Student Physics Society chapter opens at Mercyhurst
April 15, 2015
This year, Mercyhurst has been getting Physical.
After re-introducing a Physics major at the beginning of this year, ending a 20-year absence of the major, the University now also officially houses a chapter of the Society of Physics Students, an organization of the American Institute of Physics.
The Society of Physics Students (SPS) is a professional association explicitly designed for students with over 700 chapters on college campuses. It exists in order to “help students transform themselves into contributing members of the professional community,” as well as to assist students of physics in learning how to present “scholarly work in professional meetings and journals, and outreach services to the campus and local communities,” according to the SPS website.
SPS also has Sigma Pi Sigma, the National Physics Honor Society, which elects members on the basis of outstanding academic achievement. Mercyhurst Society of Physics Students club will host its first installation ceremony Friday, April 24, where they will induct six members into the Sigma Pi Sigma.
Paul Ashcraft, a professor in the Physics department, is the adviser for the SPS chapter at Mercyhurst, and expressed his excitement to get students more involved in the wide range of subjects that the field of physics covers.
“Physics deals with not only the study of matter and energy, the cosmos and universe, but it also deals with the abstract: big things and small things,” Ashraft said.
The club, which consists of roughly 15 members, currently meets once a month. Students use the meetings as a chance to perform experiments and socialize.
Minh Tran, a junior Physics and Mathematics major, is enthusiastic about the reemergence of interest in Physics at Mercyhurst.
“[Physicists] have the ability to question the world’s mysteries by looking at very ordinary phenomena and to ingeniously create a system of thinking to answer those questions,” Tran said in an email to The Merciad. “To many people physics and mathematics are difficult subjects, preventing people from going further into the fields.
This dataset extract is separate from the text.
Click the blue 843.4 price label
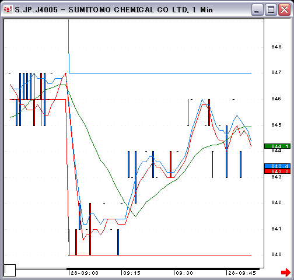This screenshot has height=280, width=294. [x=277, y=166]
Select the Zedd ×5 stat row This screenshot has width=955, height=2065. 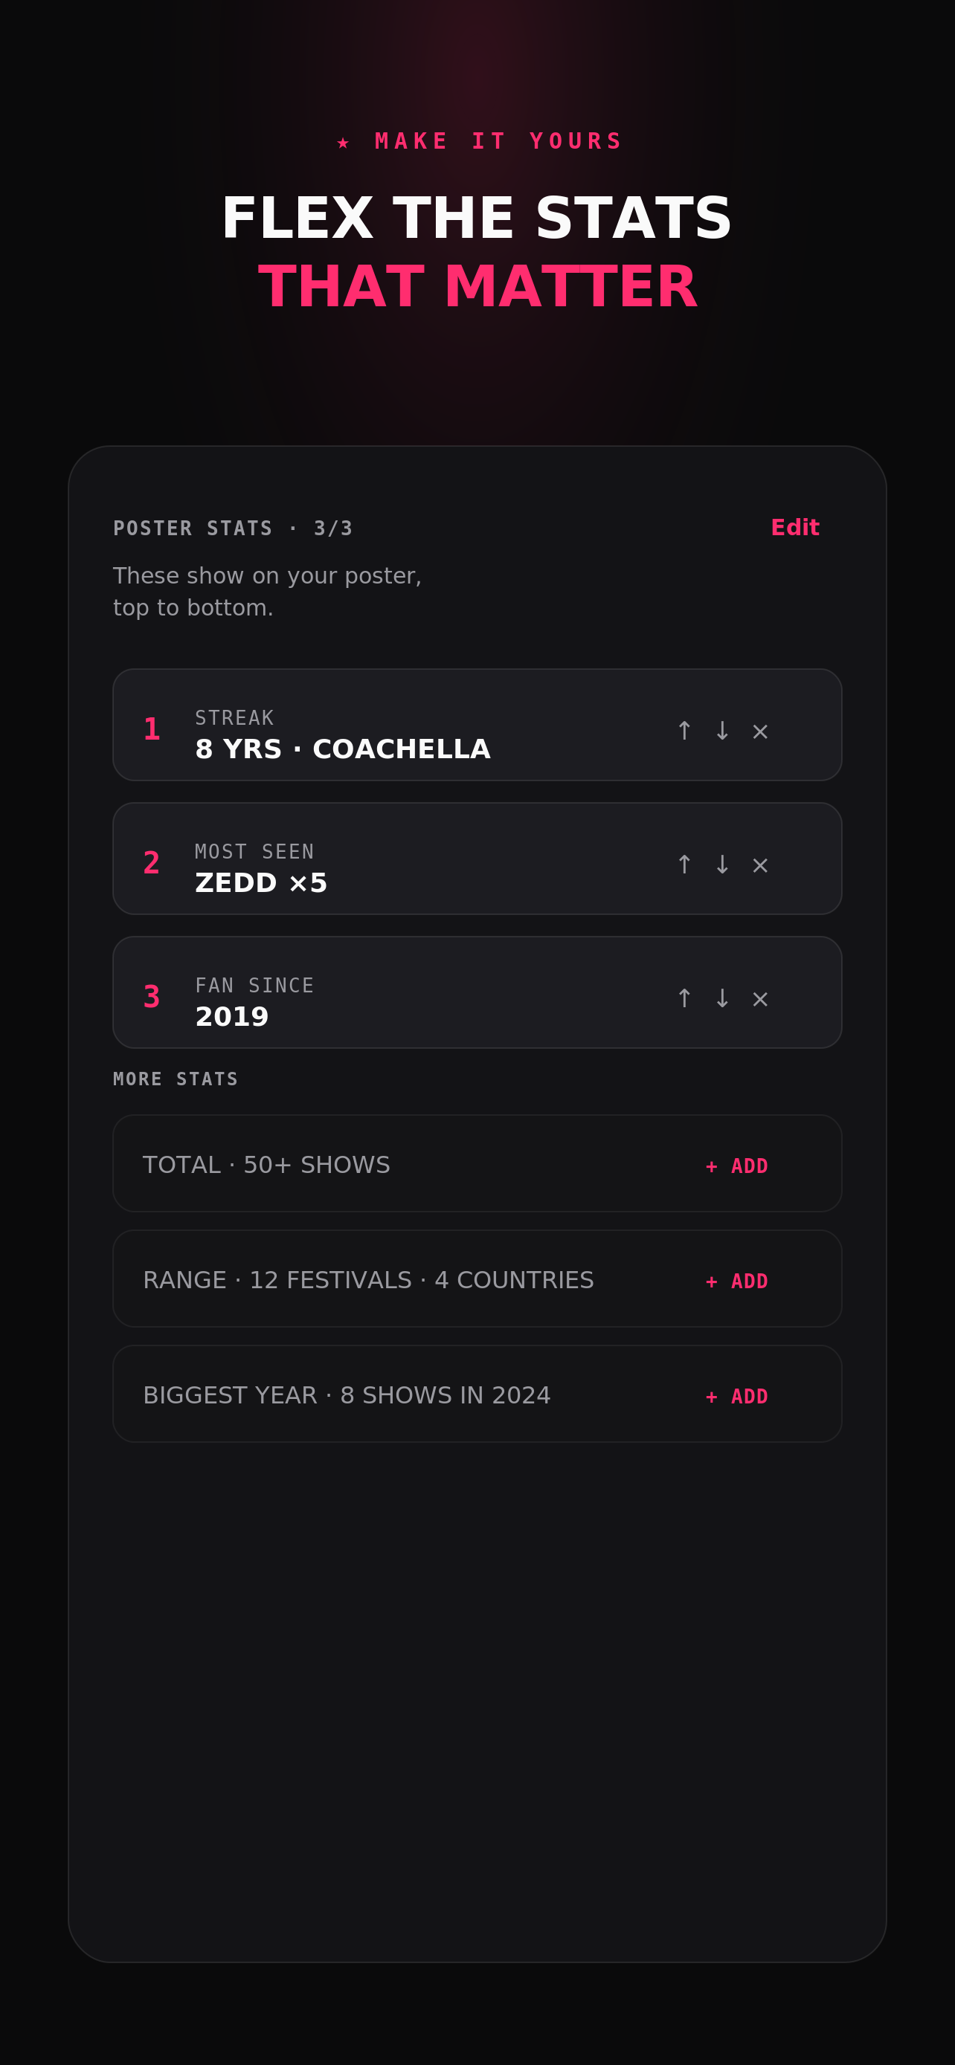477,859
However, I see that the greatest beauty worth striving for is the one that requires a lot of difficult tasks.”
Tran was inducted into SPS earlier this month and said he is glad to have the opportunity to work with other students who share a similar passion.
“Like many other fields, it is daunting to work alone, so one usually seeks for the community with the same purpose so one can have access to richer sources of help and opportunities,” said Tran.
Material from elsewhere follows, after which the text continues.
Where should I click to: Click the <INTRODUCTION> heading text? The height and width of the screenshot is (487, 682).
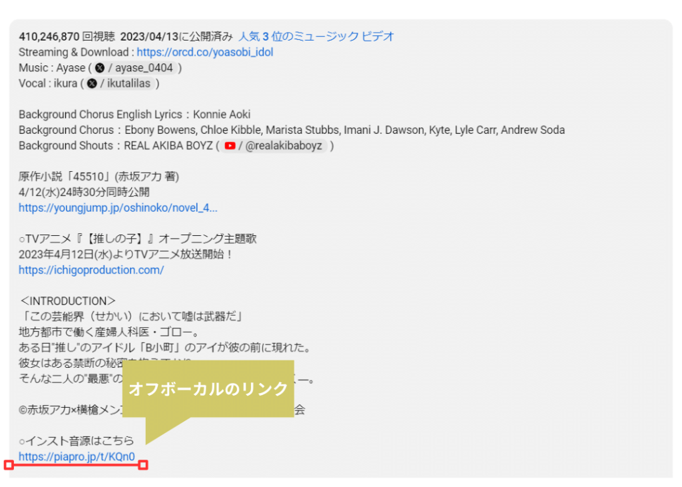[68, 301]
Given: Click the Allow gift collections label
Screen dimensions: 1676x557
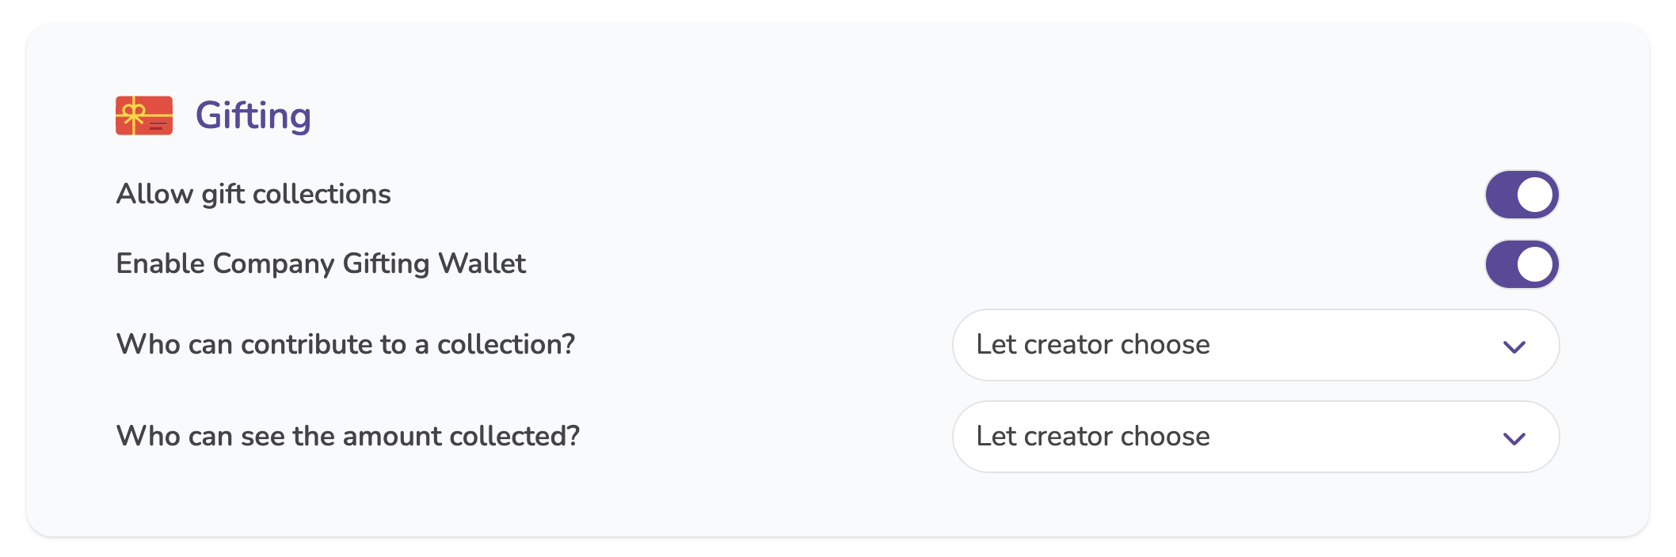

“It is good to know that you are not alone and that there are many other people who are also struggling, perhaps with even harder problems, for the same goal of gaining knowledge and understanding.”
The club hopes to elect officers soon and recruit more members. The club would also like to begin an outreach program where they will go into the community and demonstrate all of the fun things about physics to youngsters and other school age children, according to Ashcraft.